A faithful copy is required: transcribe each line below exactly, minus the pictures.

Records contained in a dataset:

───

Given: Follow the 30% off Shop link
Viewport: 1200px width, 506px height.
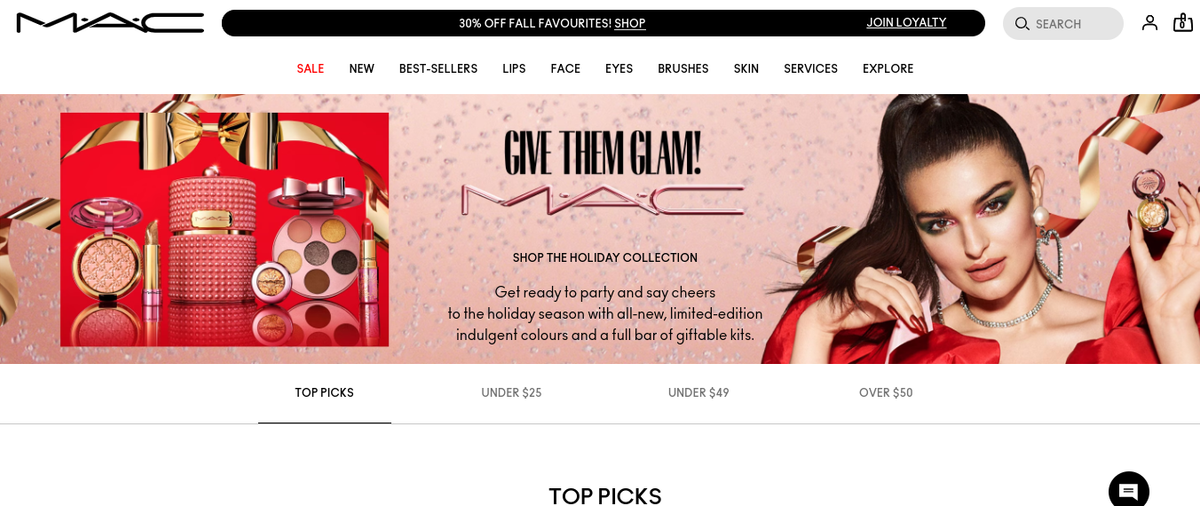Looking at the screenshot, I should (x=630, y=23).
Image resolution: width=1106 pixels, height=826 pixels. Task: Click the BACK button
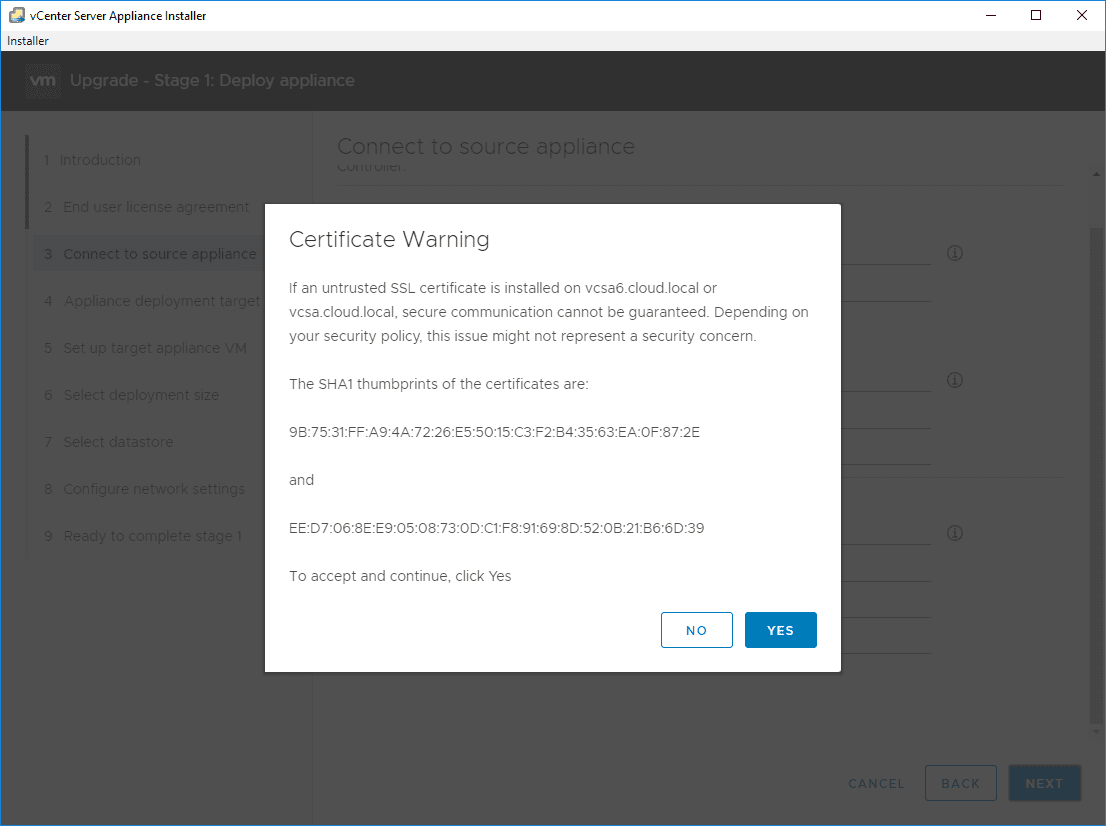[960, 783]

───

> **Response box**
Given: Follow the 30% off Shop link
Viewport: 1200px width, 506px height.
Looking at the screenshot, I should (x=630, y=23).
Image resolution: width=1106 pixels, height=826 pixels. Task: Click the BACK button
[960, 783]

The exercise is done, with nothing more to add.